Gim Gyeong-ae

Personal information
- Nationality: South Korea
- Born: 5 March 1988 (age 38) Namyangju, South Korea
- Height: 1.63 m (5 ft 4 in)
- Weight: 62 kg (137 lb)

Sport
- Sport: Athletics
- Event: Javelin throw
- College team: Korea National Sport University
- Team: Daejeon-si

Achievements and titles
- Personal best: Javelin throw: 58.76 m (2008)

Medal record
Women's athletics
Representing South Korea
Asian Games
| Bronze medal – third place | 2018 Jakarta | Javelin throw |
Asian Championships
| Silver medal – second place | 2007 Amman | Javelin throw |

Korean name
- Hangul: 김경애
- RR: Gim Gyeongae
- MR: Kim Kyŏngae

= Gim Gyeong-ae (javelin thrower) =

South Korean javelin thrower

Gim Gyeong-ae (born March 5, 1988), also spelled Kim Gyeong-ae, is a South Korean javelin thrower.
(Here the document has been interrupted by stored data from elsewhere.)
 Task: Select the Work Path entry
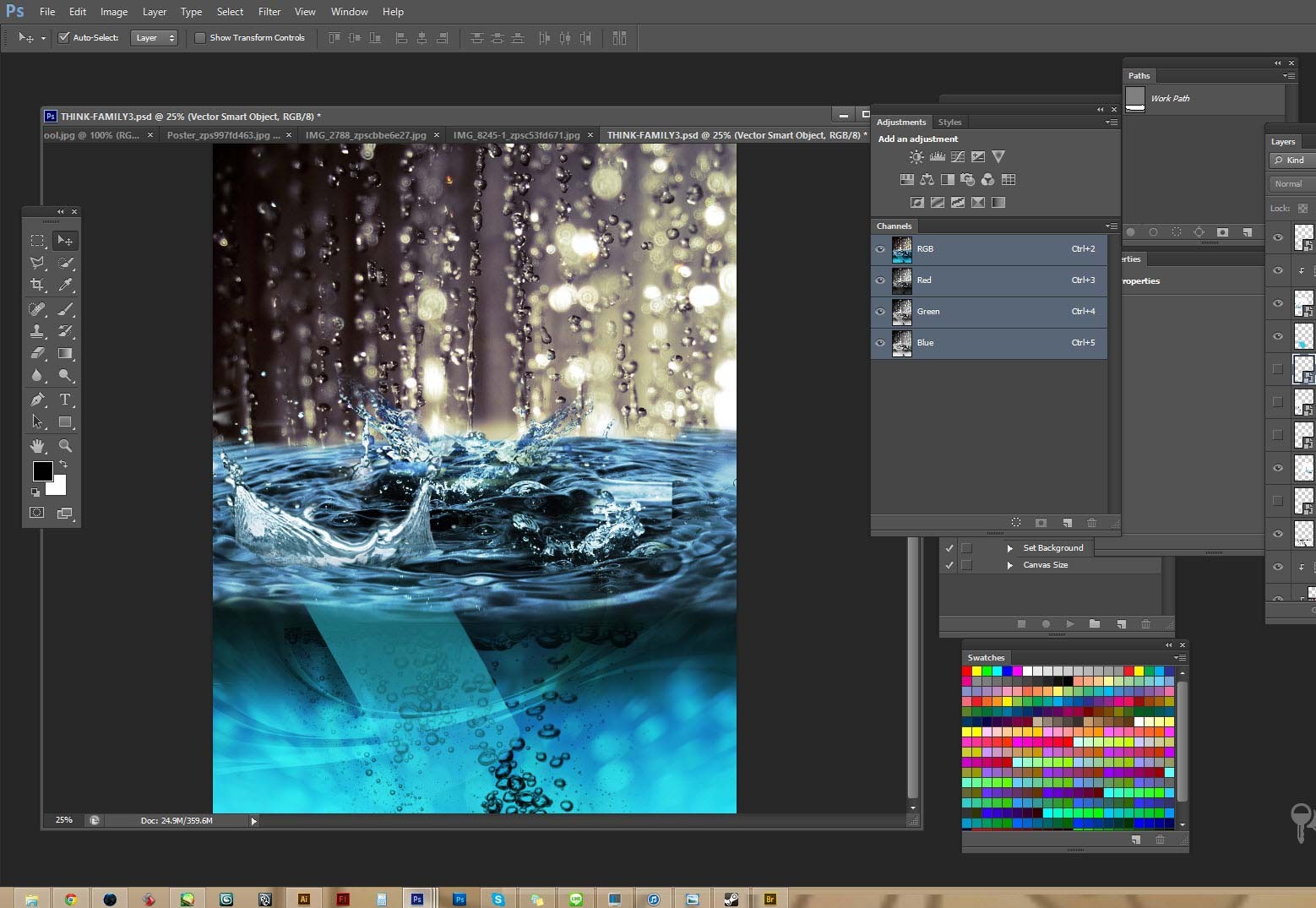[x=1169, y=99]

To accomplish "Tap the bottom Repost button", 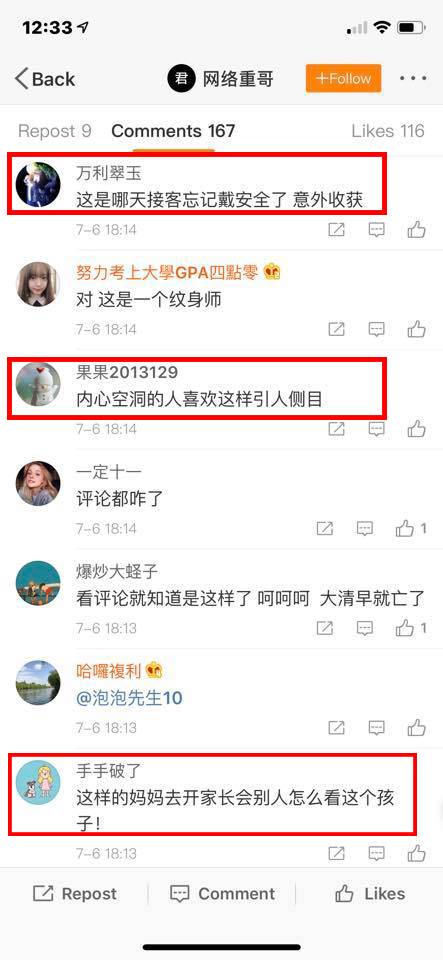I will point(74,894).
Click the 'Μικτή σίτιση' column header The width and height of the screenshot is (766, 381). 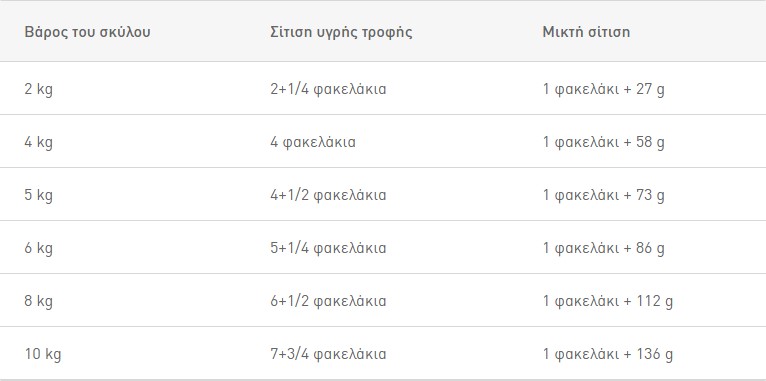(x=586, y=32)
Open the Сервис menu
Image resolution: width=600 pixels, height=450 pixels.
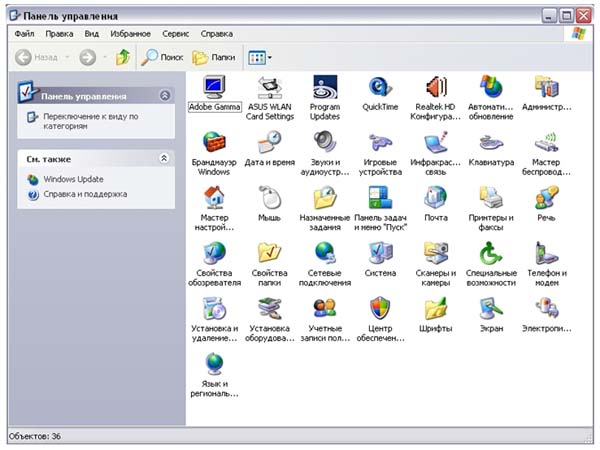(x=175, y=33)
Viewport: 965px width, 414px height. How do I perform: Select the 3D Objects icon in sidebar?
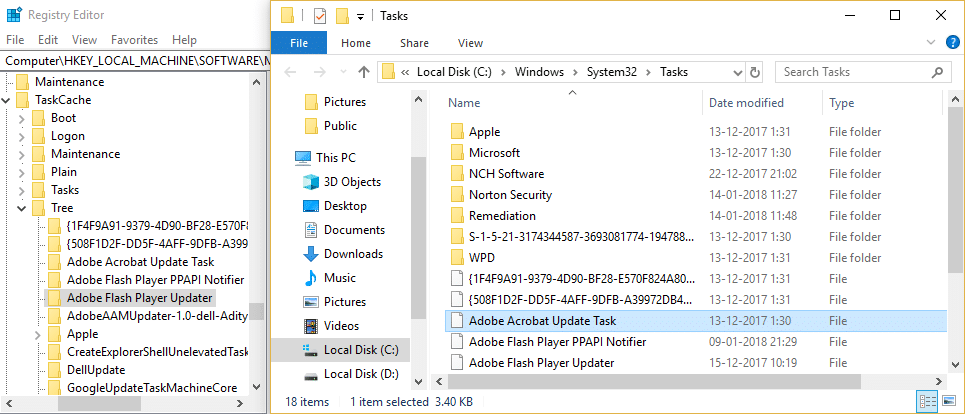click(x=307, y=182)
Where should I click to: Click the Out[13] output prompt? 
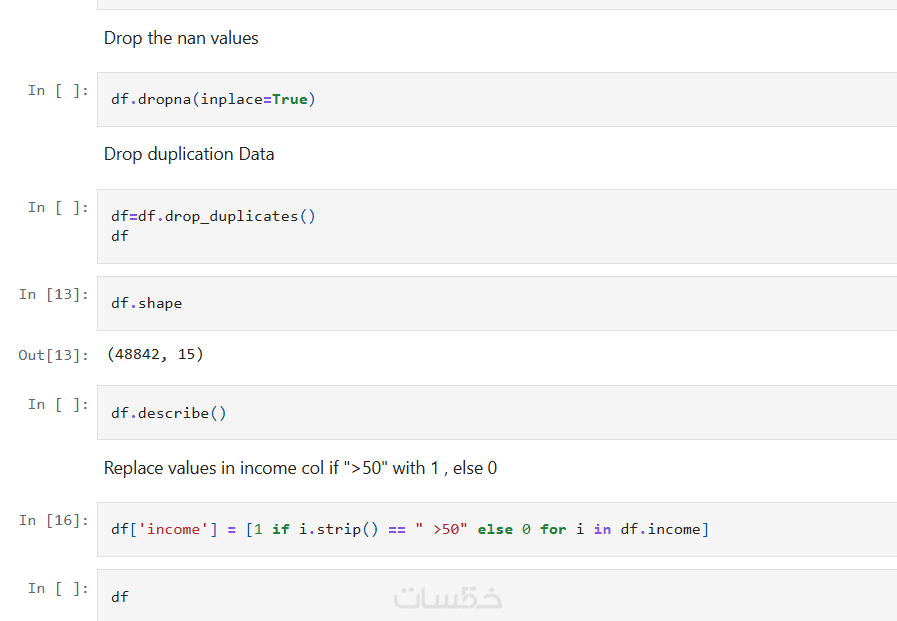pos(54,355)
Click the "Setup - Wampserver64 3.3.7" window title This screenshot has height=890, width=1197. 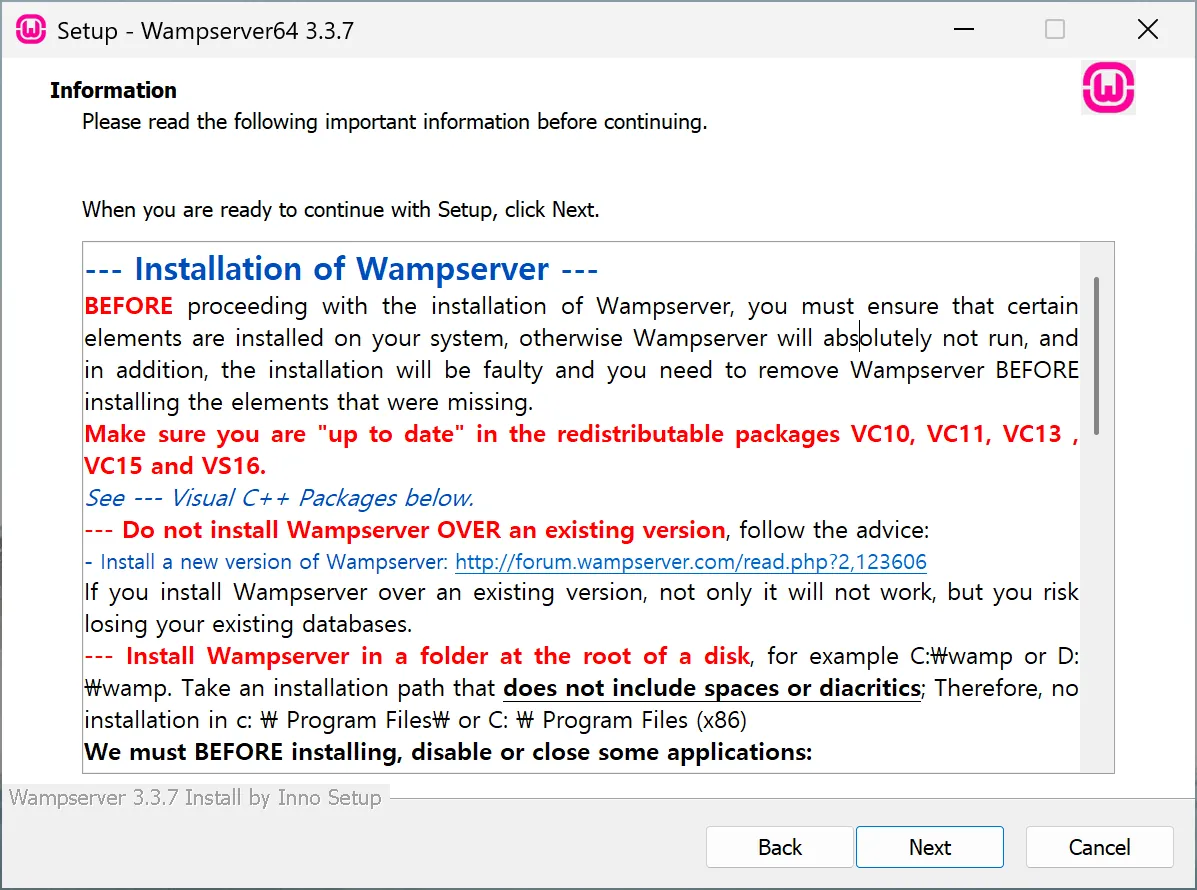tap(205, 30)
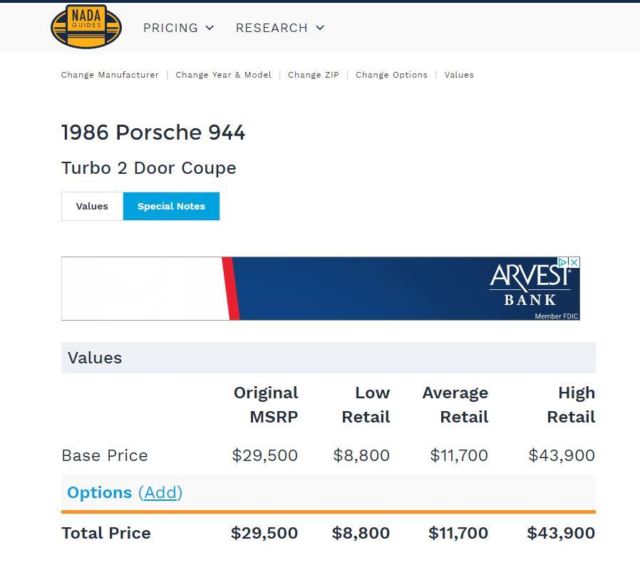Click the Original MSRP column header
This screenshot has width=640, height=570.
pos(265,404)
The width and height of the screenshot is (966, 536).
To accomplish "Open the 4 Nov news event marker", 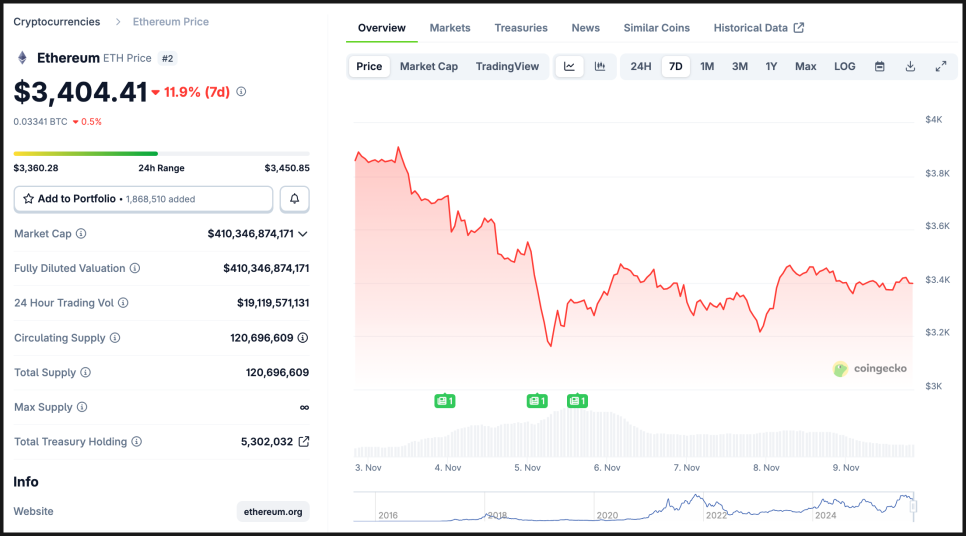I will pos(445,401).
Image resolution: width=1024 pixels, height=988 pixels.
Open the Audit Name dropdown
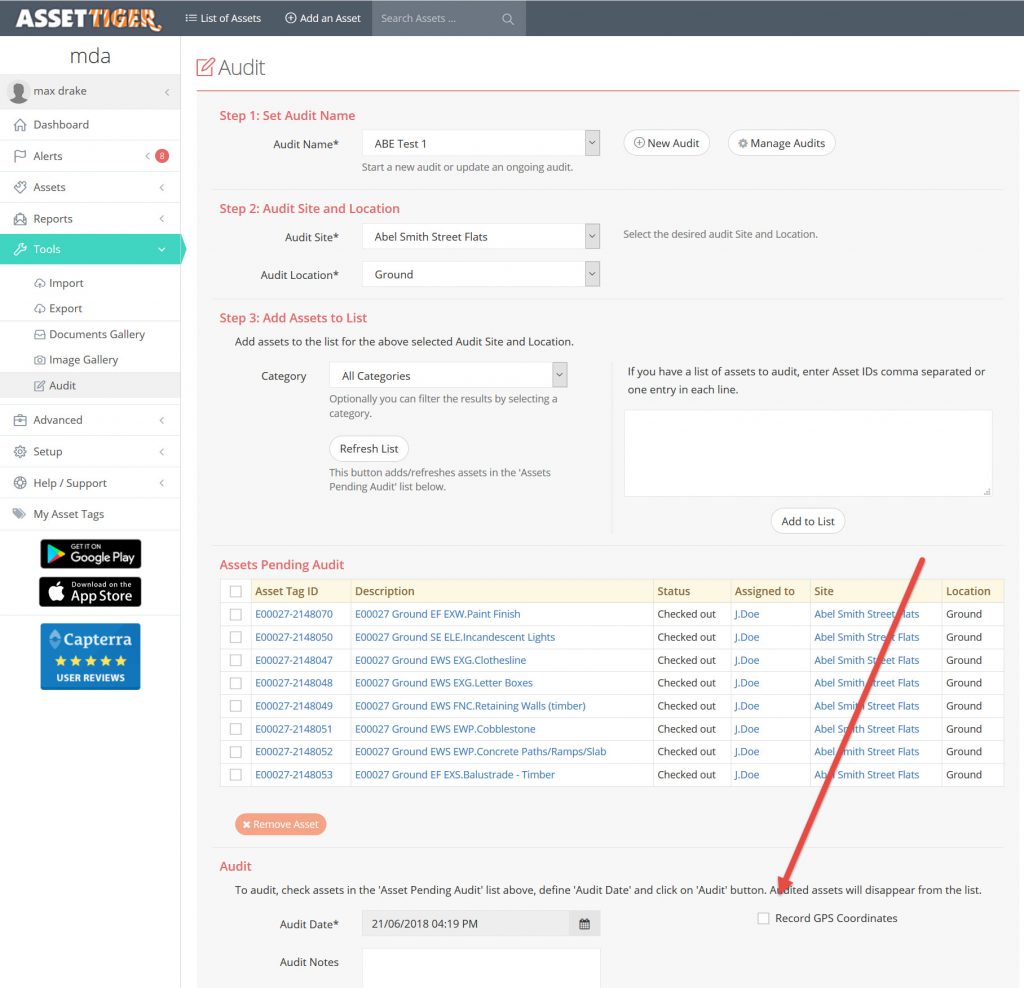coord(592,143)
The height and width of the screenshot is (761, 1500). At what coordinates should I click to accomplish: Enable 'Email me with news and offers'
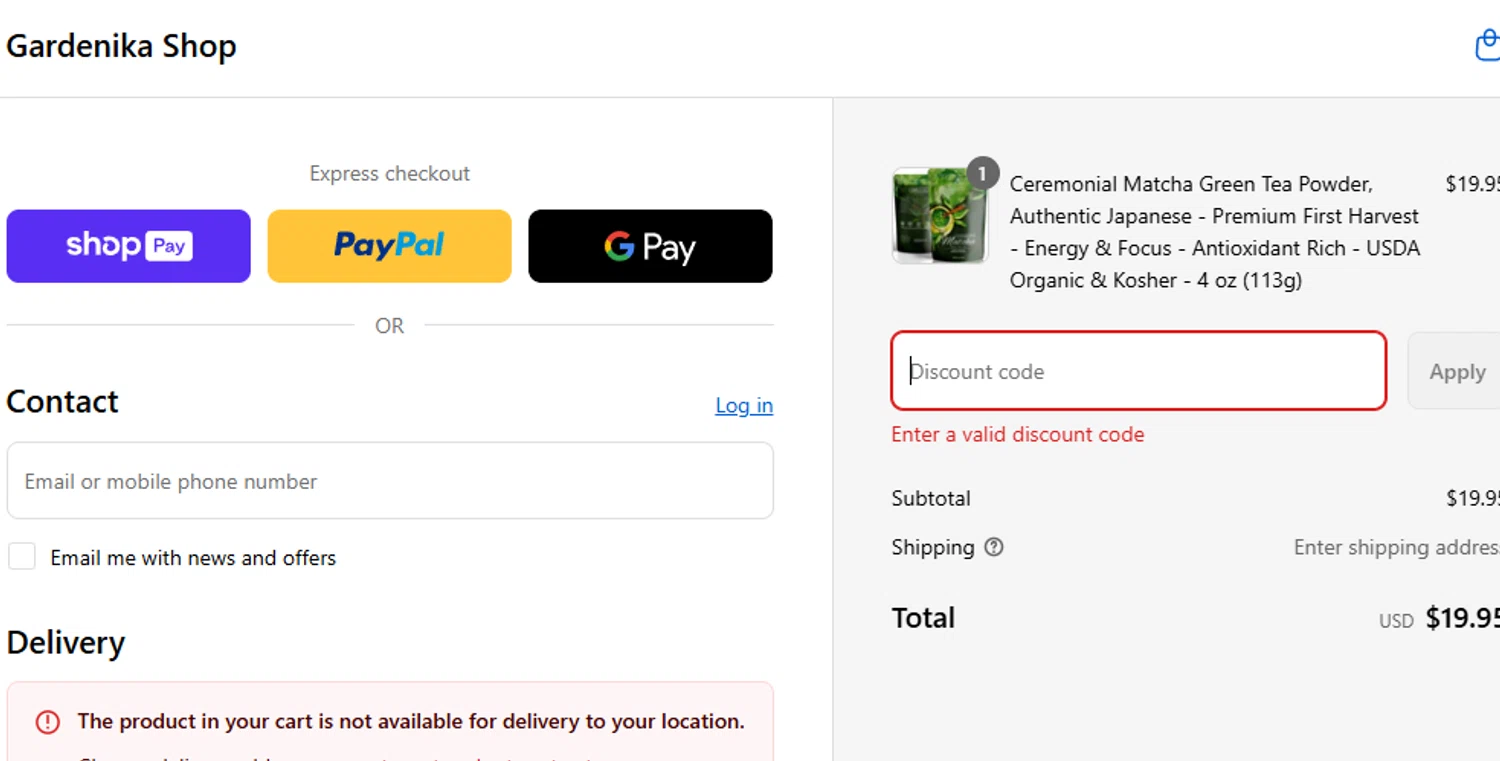coord(22,557)
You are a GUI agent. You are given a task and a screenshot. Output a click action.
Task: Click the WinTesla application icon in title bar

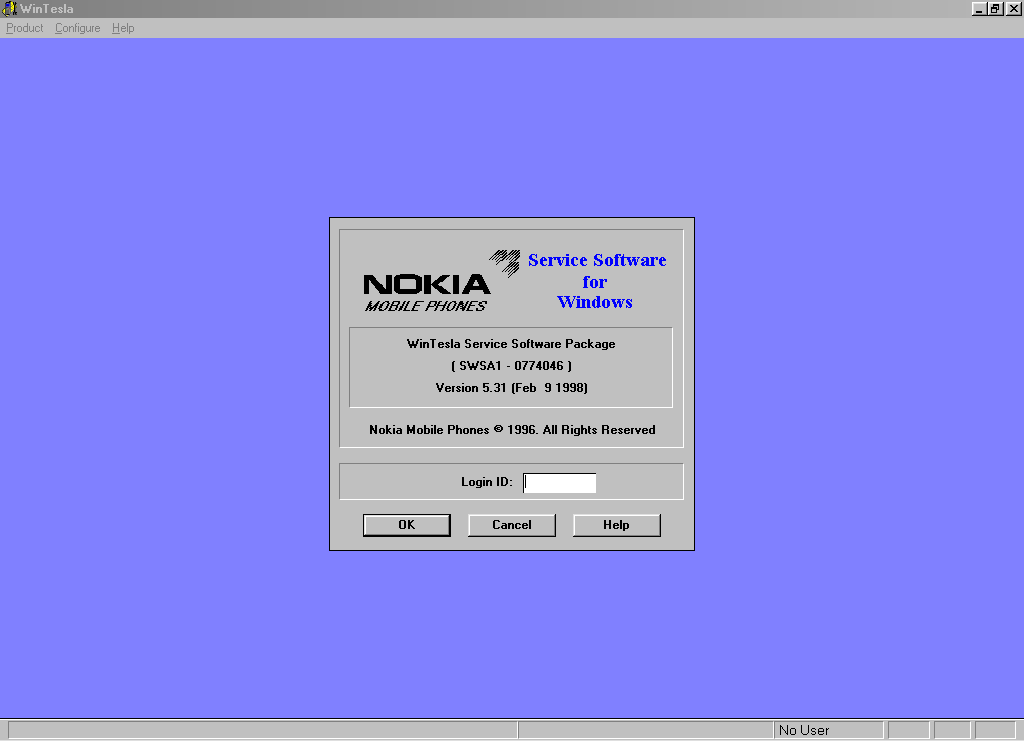(x=10, y=8)
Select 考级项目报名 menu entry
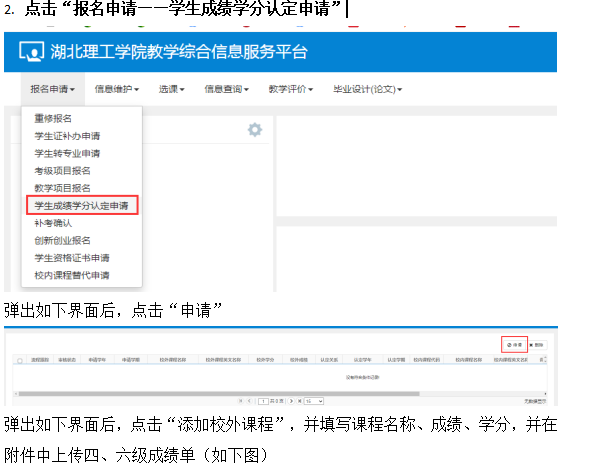 pyautogui.click(x=62, y=171)
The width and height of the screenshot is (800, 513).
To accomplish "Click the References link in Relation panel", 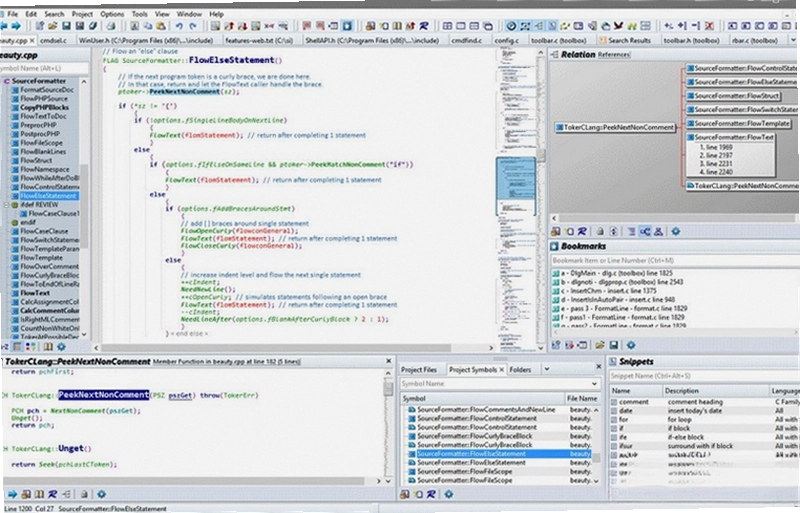I will click(x=614, y=55).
She won a silver medal for the same category at the 2007 Asian Athletics Championships in Amman, Jordan, achieving her best throw at 53.01 metres.

Gim represented South Korea at the 2008 Summer Olympics in Beijing, where she competed for the women's javelin throw. She performed the best throw of 53.13 metres, on her third and final attempt, finishing forty-sixth overall in the qualifying rounds.